Reading the classic 'Flow' by Mihaly Csikszentmihalyi is like stumbling on a gold-mine of practical insights.
It feels selfish to keep them to myself, so let me digest a few core nuggets that have helped me and the people around me.
First, why care about 'flow'?
Well, getting into flow is a reliable, documented, researched route to enjoyment. Not the Netflix-kind of passive satisfaction, but active, engaged enjoyment that feels enriching.
We lose a sense of time and space, and after the flow experience we feel and know that we've grown in some way.
What is flow, in a nutshell? It's an experience of ordered consciousness, directed at an activity that is challenging and demands our full attention and ability.
There are typically 8 components present in a flow experience:
1. Challenging activity that requires skill
3. Clear goals
4. Immediate feedback
5. Deep involvement that removes from awareness other, everyday worries
6. Opportunity to exercise a sense of control:
“what people enjoy is not the sense of being in control, but the sense of exercising control in difficult situations. It is not possible to experience a feeling of control unless one is willing to give up the safety of protective routines. Only when a doubtful outcome is at stake, and one is able to influence that outcome, can a person really know whether she is in control.” P. 61
7. Concern for self disappears yet emerges stronger after the experience is over:
“When not preoccupied with our selves, we actually have a chance to expand the concept of who we are. Loss of self-consciousness can lead to self-transcendence, to a feeling that the boundaries of our being have been pushed forward.” P. 64
8. Sense of duration of time is changed
Why not use it as a checklist? 👆
To make sense of the activities that you enjoy, or to design activities for more flow.
If I'm writing too much about flow, please let me know by replying 😄
If you're enjoying it or find it valuable, I'll share more in the next weeks, e.g. about:
3 steps to turn adversity into an enjoyable challenge, or:
Why being in politics is the biggest (potential) flow you can imagine.

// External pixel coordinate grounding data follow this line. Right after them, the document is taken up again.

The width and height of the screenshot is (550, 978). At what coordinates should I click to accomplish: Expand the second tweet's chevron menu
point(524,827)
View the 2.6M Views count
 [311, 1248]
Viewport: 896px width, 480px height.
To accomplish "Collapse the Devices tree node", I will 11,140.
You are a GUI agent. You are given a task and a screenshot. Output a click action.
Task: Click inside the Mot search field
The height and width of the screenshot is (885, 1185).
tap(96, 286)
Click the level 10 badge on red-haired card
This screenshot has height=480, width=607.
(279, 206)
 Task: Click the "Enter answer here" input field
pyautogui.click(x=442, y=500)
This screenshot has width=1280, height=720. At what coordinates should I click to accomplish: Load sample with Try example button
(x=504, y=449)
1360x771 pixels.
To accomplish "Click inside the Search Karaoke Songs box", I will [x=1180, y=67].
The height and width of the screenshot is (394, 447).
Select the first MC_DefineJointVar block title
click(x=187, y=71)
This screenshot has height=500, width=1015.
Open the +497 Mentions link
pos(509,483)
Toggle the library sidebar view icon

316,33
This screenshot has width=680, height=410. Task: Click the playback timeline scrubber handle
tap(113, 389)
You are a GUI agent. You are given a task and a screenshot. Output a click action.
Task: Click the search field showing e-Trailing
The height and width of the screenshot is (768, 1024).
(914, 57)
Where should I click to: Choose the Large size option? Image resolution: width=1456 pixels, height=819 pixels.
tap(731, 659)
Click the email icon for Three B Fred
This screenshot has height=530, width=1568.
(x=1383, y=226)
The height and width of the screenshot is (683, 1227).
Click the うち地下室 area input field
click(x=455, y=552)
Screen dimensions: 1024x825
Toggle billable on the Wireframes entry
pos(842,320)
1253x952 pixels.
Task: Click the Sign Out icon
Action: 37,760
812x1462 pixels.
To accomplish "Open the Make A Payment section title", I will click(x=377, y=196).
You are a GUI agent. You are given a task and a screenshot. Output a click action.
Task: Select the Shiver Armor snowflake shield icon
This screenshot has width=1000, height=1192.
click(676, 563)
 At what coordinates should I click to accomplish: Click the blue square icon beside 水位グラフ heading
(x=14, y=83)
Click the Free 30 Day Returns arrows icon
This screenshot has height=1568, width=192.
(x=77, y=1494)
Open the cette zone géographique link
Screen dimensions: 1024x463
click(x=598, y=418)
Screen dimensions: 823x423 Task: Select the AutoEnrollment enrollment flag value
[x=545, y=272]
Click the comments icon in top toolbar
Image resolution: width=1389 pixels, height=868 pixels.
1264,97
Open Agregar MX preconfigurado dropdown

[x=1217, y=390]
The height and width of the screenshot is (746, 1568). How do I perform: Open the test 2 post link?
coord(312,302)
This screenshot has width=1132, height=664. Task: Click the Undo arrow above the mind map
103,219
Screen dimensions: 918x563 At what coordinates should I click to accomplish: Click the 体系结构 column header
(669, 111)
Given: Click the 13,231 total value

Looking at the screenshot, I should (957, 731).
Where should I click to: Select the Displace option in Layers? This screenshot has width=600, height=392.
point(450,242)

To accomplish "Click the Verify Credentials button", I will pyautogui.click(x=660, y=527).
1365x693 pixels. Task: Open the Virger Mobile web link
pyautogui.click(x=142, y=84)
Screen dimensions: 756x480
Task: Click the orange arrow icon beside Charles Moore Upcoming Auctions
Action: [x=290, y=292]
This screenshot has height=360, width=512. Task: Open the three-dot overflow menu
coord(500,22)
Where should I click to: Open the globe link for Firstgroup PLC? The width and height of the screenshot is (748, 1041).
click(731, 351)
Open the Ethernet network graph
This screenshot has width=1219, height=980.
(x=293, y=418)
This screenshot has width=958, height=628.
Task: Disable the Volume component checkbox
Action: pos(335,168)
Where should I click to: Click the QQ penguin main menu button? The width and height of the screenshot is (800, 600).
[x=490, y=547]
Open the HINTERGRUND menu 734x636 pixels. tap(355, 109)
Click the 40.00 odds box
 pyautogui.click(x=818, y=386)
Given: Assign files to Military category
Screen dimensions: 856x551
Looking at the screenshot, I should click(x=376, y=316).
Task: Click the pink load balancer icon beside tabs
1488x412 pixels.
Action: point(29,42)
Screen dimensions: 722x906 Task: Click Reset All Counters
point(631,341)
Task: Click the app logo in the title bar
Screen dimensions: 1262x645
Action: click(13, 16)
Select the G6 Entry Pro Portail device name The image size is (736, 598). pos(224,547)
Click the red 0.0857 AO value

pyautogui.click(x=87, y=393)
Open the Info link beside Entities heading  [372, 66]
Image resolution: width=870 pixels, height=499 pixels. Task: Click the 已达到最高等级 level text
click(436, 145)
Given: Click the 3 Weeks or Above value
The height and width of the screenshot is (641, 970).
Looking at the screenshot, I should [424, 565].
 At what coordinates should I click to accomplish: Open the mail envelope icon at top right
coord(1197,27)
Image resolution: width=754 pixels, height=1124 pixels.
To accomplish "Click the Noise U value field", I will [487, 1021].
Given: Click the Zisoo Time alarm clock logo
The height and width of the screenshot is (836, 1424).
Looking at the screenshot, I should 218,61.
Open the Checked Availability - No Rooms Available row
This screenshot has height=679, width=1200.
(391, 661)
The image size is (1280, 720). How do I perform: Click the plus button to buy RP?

p.s. 👇 below, find the latest podcast, what I'm currently reading/listening to and my favourite quote this week
🎙️ My latest podcast
📚 What I read & listen to
Hannah Arendt's account of Adolf Eichmann's trial in Jerusalem is gloomy, heavy and enlightening at the same time. It's an insight into the human and social psychology of a major organiser of the Holocaust. The premise is troubling and serious: while the outcome is from hell, the psychology, circumstances, justifications can and must be understood, because they are latent and a potential all around and inside of us.